My working guess at what the present system does is that it piles up a
staging branch with everything that gets staged while an integration is
running; when one integration completes (with maybe some modest delay if
the staging branch is sort), the staging branch gets its turn to attempt
to integrate (possibly via a rebase onto a freshly-integrated branch).
I hope someone who knows the actual process can describe it in this
thread.

If that's reasonably close to true, the we shall indeed get many commits
piling up in each staging branch, increasing the likelihood of failure
in the integration attempt.  We could mitigate that in various ways by
tweaking the process.

In particular, we could cap the length of staging branches (perhaps with
a bit of flexibility to let in commits with the same owner as some
already in the branch, so that groups of related changes don't get split
up); once a staging branch hits the cap, we start a fresh staging
branch.  This gives us a queue of staging branches, rather than just
one, each waiting to be integrated.

>> To me this means we need to seriously rethink that part of our CI
>> system, and ideally test changes (or patch series) individually and
>> in parallel. So maybe we should adjust our CI system that way:
>>
>> * test changes (or patch series) individually
>> * If they pass CI merge or cherry-pick them into the branch
>> * reject only if the merge/cherry-pick gives conflicts

We could equally run several integrations in parallel and select one of
those that succeed (probably the one that entered the staging queue
earliest) to be the new tip; all others that succeed, plus any new
staging branches grown in the interval, get rebased onto that and tested
in parallel again.  That'll be "wasteful" of Coin resources in so far as
some branches pass repeatedly before getting accepted, but it'll avoid
the small risk you describe below.  The "speculative" integrations being
run in parallel with the "will win if several succeed" one make the most
of Coin having the capacity to run several in parallel - assuming it does.

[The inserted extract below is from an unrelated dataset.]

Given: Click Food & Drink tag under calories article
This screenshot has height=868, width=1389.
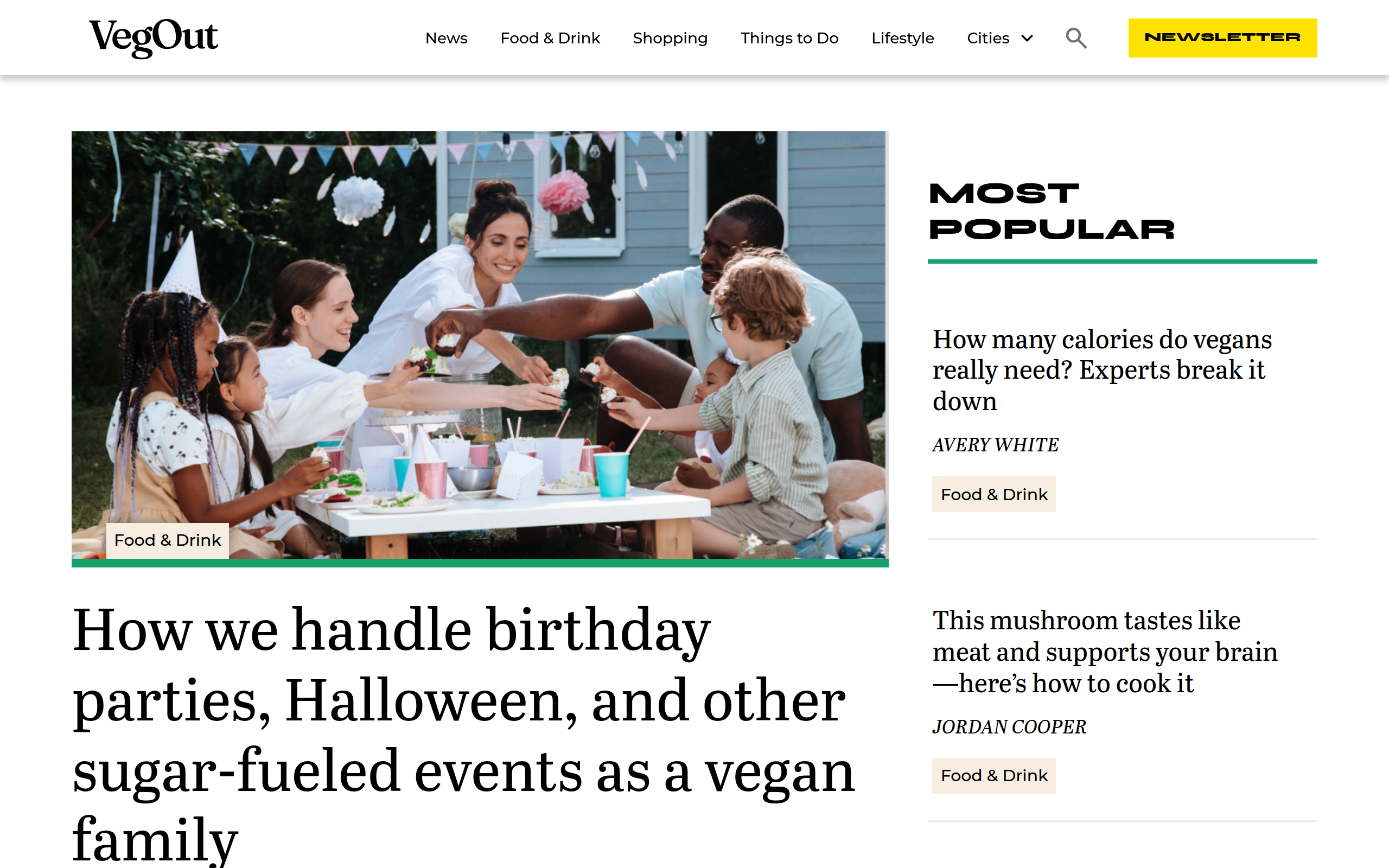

>> This adds a very small risk that two parallel changes don’t conflict
>> during the merge/cherry-pick process, but cause a test regression
>> together. To help with that, we can simply run a regular status check
>> on the repo. If this happens the repo will be blocked for further
>> testing until someone submits a fix or reverts an offending change,
>> which is acceptable.

When those events happen, they're going to gum up the whole works until
they're sorted out; they require manual intervention, Which Is Bad.

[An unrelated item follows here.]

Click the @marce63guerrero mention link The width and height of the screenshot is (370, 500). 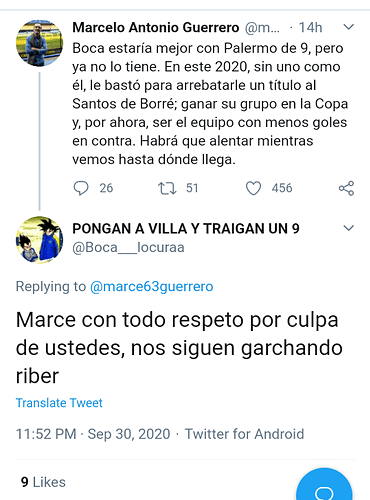152,287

Robert Loehning (25 January 2019 17:49) replied
> Could that be solved by testing the combinations of changes again?
>
> * test changes (or patch series) individually
> * If they pass CI merge or cherry-pick them into some local branch
> * reject if the merge/cherry-pick gives conflicts
> * when time period x has passed or the local branch contains y changes,
> test the local branch
>    good: push the local branch to the public one
>    bad:  repeat step four with a subset of the changes it had before
>
> Assuming that y is significantly greater than 1, the added overhead for
> one more test run seems relatively small to me.

IIUC, you're describing a two-stage integration process; test many
staging branches in parallel; accumulate successes; combine those and
re-test; if good, keep.  There shall be new staging branches coming out
of the sausage machine while the earlier composite is going.  We have to
work out what to do with those.  If the composite fails, these fresh
successes can be combined and tested just as the earlier one was; but,
if the earlier composite passes, we need to rebase the integrations that
have passed while it was tested.  However, all these have passed
previously, so we have fair confidence in them; so we can combine them
all together on the prior composite and set about testing this as a
second-stage composite integration.  So I think that has a good chance
of working well.

A note on merge vs rebase here: when merging several branches that have
passed first-integration, a conflict excludes a whole branch, though
it's probably caused by one or few of the commits in the branch; whereas
rebasing lets you detect which individual commits cause the conflicts,
so that only these get left out.  It also gives you a linear history.
Given that each staging branch is typically a jumble of mostly unrelated
commits (albeit there may be a few related commits in it), these
branches have no "semantic" relevance, so aren't valuable to keep in the
history.  So I'd encourage the use of rebase (discarding individual
commits when they conflict) rather than actual merges (discarding whole
branches on conflict); either way, it's what I mean by "combine" above.

Suppose Coin is capable of running N+1 integrations in parallel; then
we'll typically be doing one second-integration while (up to) N
first-integrations run in parallel.  If the second-stage one wins, the
(up to N) first-stage successes will be combined together on top of it;
otherwise, they just get combined as they are; either way, they form the
new second-stage integration.  This typically has a good chance of
success (for the same reason that Lars's "small risk" is indeed small);
but, when it fails, we haven't got ourselves into a broken state that
gums up the works until manual intervention fixes the problem.

So, in effect, Robert's model is Lars's with one of the N+1 integrations
it could have done in parallel being given up to do his "regular status
check" immediately to the result of his merge and the whole merge being
reverted if it fails.  Since we expect that to be rare, this reduces how
many integrations we can do in parallel by one to forestall Lars's "one
small risk" and ensure the tip is always good (Which Is Important).

So, modulo using rebase rather than merge to combine the first-stage
successes, I like Robert's model better,

	Eddy.